Enjoy your new toy. Be safe. Welcome to the forum.


----------



## chessail77 (Mar 15, 2011)

Hi and welcome....JJ


----------



## skullfr (Jun 19, 2012)

hello


----------



## beretta9mm (Feb 13, 2012)

Howdy


----------



## ShaneLaneVE (Jul 25, 2012)

Easy_CZ said:


> For the price, it's a pretty decent weapon. Will this be a range, plinking, SD or HD gun? Or all the above?
> 
> Enjoy your new toy. Be safe. Welcome to the forum.
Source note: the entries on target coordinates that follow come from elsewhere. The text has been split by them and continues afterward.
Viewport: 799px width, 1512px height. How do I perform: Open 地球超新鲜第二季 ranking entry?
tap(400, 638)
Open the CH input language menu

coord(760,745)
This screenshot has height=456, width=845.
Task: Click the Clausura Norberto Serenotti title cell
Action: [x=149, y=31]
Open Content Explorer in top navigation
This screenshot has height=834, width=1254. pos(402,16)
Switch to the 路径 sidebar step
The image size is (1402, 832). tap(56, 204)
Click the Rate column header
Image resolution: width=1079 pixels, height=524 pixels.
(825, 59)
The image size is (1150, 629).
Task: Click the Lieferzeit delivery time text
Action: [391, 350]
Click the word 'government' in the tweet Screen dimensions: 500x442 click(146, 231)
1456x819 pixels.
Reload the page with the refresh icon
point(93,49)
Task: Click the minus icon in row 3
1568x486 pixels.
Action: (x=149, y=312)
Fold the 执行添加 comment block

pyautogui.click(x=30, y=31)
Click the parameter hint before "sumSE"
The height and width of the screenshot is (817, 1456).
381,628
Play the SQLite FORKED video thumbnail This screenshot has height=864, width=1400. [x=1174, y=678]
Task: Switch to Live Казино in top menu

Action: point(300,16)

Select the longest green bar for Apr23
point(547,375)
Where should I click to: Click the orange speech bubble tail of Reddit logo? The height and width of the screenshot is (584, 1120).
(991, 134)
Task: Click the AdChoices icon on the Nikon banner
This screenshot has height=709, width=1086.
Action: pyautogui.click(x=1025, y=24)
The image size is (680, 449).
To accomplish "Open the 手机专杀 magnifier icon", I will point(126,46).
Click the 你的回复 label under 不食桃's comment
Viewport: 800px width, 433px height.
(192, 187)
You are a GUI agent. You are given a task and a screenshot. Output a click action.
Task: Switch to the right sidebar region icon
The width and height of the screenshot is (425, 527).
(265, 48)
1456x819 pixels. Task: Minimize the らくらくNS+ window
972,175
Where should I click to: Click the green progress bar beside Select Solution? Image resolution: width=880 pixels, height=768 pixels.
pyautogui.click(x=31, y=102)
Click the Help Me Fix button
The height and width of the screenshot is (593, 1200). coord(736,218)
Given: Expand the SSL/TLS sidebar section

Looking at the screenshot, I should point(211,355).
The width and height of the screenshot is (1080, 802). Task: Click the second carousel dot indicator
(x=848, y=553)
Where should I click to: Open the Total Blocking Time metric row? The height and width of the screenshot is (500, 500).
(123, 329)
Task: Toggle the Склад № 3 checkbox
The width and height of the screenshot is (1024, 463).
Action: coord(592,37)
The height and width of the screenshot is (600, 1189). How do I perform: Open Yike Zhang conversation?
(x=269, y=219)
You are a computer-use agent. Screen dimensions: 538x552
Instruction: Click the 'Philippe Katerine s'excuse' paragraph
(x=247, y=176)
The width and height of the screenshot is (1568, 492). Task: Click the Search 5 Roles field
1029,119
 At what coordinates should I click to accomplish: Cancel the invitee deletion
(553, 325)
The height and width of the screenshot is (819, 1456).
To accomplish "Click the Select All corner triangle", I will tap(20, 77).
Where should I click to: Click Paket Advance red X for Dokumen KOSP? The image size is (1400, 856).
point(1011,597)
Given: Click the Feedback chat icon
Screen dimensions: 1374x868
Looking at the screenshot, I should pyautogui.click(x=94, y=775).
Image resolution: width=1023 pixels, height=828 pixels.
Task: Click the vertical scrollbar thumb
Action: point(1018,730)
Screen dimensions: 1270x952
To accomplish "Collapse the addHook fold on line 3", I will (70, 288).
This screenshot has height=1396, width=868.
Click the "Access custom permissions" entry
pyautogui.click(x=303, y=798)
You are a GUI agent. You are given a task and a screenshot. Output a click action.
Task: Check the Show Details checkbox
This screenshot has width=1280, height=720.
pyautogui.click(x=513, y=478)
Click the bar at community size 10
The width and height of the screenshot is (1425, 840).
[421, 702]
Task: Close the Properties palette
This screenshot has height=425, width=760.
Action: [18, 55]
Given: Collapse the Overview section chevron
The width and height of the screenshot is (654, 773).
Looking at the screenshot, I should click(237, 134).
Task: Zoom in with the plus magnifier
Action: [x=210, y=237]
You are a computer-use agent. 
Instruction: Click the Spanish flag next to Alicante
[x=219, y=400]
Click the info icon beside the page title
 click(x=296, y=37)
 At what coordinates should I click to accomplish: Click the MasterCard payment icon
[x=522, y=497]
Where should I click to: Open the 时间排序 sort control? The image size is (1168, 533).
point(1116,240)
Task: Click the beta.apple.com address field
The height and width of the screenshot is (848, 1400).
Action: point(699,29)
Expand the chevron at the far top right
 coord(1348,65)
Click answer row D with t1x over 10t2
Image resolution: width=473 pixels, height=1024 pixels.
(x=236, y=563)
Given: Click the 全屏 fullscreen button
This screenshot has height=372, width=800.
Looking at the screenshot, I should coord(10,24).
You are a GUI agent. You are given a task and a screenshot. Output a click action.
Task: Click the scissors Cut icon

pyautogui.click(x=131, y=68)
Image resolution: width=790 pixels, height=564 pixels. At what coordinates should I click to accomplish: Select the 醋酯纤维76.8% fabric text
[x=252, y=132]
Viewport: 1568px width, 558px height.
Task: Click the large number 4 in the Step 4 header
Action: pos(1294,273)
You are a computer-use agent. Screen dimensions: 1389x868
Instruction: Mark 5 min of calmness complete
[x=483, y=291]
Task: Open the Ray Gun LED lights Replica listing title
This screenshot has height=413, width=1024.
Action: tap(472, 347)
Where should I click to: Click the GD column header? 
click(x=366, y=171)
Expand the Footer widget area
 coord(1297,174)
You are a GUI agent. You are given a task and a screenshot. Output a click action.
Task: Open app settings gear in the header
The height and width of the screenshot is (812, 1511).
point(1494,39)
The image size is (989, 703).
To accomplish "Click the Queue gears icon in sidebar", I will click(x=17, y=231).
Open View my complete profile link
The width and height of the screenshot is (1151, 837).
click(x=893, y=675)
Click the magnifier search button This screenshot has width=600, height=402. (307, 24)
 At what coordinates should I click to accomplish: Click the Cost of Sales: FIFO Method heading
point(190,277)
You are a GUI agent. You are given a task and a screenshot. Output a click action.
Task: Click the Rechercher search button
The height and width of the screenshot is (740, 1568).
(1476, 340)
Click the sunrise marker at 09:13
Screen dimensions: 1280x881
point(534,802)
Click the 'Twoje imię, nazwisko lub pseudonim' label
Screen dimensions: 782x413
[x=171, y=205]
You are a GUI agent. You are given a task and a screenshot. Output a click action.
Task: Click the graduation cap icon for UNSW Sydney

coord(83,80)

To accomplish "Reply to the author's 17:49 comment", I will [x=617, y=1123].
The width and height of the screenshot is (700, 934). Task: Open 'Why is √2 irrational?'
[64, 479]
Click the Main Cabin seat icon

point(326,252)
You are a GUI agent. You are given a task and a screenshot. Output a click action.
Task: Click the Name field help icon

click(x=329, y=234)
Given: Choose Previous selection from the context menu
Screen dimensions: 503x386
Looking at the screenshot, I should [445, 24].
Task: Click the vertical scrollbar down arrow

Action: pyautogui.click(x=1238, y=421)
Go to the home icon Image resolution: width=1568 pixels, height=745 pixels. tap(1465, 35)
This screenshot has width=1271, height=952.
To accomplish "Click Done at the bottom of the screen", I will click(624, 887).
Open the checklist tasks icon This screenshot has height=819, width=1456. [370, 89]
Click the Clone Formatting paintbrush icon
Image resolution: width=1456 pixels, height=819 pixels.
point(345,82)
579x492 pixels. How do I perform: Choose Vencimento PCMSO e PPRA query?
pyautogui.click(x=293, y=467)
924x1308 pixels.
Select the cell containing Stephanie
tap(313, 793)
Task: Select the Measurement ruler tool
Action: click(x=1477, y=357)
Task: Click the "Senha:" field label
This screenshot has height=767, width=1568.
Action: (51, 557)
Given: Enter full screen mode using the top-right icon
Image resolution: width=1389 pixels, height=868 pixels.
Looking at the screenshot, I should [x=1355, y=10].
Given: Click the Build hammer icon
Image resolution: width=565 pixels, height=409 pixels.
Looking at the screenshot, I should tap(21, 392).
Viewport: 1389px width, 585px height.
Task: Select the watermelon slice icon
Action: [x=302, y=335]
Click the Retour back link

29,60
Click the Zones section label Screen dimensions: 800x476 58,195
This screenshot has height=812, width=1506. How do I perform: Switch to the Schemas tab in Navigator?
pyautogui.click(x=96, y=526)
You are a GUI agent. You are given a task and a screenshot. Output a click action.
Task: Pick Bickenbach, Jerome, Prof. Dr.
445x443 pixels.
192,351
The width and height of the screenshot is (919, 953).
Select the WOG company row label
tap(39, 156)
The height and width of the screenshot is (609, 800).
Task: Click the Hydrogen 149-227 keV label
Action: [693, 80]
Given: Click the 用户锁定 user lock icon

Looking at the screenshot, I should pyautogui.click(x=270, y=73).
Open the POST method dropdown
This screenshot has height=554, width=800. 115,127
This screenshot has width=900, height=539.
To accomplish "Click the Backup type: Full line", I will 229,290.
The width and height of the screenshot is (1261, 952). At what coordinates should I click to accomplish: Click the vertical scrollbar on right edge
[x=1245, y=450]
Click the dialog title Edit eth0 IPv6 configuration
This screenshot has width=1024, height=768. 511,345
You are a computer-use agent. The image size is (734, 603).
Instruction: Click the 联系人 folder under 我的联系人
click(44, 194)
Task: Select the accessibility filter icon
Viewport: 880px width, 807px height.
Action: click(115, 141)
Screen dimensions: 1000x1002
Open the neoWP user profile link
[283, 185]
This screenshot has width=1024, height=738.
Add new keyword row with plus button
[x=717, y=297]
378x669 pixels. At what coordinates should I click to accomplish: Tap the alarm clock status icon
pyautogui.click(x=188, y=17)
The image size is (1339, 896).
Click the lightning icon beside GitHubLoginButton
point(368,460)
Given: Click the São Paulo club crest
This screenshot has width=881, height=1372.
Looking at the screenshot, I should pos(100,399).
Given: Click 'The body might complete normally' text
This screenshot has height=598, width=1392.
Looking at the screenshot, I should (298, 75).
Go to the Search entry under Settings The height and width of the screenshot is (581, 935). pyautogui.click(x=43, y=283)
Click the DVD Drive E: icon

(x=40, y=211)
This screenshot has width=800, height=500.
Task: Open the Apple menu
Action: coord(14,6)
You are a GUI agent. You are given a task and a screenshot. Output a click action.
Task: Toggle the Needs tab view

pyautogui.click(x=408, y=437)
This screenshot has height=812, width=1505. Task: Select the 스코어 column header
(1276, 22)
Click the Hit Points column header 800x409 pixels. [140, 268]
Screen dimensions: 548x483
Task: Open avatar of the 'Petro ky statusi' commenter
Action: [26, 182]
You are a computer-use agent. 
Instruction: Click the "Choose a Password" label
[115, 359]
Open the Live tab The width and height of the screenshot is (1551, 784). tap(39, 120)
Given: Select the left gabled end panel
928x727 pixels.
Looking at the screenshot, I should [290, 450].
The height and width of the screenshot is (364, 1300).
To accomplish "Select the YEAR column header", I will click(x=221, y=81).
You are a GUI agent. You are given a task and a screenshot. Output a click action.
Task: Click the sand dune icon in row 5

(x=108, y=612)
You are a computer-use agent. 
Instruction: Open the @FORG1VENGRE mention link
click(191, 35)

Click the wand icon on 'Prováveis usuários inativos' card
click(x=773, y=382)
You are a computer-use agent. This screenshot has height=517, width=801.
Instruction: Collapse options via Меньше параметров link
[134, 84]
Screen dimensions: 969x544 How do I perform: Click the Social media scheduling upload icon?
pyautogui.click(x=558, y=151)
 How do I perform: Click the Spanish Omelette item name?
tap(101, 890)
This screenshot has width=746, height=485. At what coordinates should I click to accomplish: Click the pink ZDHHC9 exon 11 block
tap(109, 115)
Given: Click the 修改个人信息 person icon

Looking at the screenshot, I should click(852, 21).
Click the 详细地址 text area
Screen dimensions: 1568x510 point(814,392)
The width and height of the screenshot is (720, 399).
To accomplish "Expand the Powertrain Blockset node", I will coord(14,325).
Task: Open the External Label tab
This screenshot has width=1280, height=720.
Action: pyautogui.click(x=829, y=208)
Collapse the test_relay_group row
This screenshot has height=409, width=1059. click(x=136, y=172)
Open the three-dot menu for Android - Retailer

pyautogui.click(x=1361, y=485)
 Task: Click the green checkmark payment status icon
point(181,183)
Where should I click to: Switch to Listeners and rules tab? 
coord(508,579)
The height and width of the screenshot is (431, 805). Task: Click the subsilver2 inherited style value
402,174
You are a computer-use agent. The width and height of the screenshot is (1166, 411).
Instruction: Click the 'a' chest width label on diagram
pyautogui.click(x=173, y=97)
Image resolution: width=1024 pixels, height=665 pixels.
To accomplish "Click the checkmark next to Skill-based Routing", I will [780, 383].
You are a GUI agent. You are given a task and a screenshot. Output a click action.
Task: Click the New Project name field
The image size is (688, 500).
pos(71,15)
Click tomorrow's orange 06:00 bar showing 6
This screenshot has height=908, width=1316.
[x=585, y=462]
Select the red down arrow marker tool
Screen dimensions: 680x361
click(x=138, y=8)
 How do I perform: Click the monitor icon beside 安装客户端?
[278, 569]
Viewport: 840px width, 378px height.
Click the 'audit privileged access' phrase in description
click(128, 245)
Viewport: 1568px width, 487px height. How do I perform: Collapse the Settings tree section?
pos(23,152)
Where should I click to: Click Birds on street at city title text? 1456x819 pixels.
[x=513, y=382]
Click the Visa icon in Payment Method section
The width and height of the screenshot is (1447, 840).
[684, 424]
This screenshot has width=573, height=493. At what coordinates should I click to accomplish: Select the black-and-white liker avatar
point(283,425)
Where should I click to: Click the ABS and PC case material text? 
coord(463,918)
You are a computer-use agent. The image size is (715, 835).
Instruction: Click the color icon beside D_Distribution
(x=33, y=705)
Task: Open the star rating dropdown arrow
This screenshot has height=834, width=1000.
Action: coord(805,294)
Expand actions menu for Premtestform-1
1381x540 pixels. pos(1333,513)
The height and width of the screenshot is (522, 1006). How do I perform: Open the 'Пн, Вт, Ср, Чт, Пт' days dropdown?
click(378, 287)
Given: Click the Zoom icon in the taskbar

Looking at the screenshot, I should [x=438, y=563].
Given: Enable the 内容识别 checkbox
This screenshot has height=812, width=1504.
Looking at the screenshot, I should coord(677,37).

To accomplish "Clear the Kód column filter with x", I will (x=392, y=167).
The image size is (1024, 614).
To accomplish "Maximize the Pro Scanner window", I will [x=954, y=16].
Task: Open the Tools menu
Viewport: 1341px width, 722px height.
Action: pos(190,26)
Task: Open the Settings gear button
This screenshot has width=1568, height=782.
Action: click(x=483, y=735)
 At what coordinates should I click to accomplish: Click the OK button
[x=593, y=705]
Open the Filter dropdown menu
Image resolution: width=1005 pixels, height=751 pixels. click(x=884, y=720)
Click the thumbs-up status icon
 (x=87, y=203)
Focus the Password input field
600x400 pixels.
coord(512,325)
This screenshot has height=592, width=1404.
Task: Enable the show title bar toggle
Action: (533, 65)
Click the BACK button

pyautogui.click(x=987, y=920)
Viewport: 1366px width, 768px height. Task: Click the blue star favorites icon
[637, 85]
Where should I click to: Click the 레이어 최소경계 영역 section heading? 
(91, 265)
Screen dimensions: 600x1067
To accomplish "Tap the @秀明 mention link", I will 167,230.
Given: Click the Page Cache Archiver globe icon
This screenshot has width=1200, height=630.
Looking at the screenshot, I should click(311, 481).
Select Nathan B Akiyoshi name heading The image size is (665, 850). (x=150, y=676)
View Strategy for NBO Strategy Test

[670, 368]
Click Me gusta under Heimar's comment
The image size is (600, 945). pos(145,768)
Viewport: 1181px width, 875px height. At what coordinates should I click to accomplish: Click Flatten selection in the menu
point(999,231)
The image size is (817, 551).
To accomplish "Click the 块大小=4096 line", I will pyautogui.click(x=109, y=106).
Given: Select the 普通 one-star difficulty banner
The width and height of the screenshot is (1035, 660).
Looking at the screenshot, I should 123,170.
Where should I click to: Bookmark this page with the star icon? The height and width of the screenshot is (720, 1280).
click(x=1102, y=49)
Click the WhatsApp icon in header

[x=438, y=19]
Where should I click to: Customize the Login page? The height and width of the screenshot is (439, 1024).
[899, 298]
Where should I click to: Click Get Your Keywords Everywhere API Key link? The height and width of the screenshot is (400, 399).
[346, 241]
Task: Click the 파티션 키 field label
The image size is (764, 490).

All of the above, for now. Eventually will purchase a better gun. Will be heading to the range with it tomorrow. Will post about my adventure then.


----------



## MoMan (Dec 27, 2010)

Welcome to the site!
Enjoy your new pistol!
Practice, become proficient, but most of all....... BE SAFE!!!!!


----------



## ShaneLaneVE (Jul 25, 2012)

Got to the range today, I am happy with this gun. Accurate and smooth. For 300 bucks you cant beat it


----------



## chessail77 (Mar 15, 2011)

What you have is a solid, reliable pistol with a lifetime warranty and excellent customer support from S&W. You may down the road buy a different pistol but the one you currently have is good to go.....JJ


----------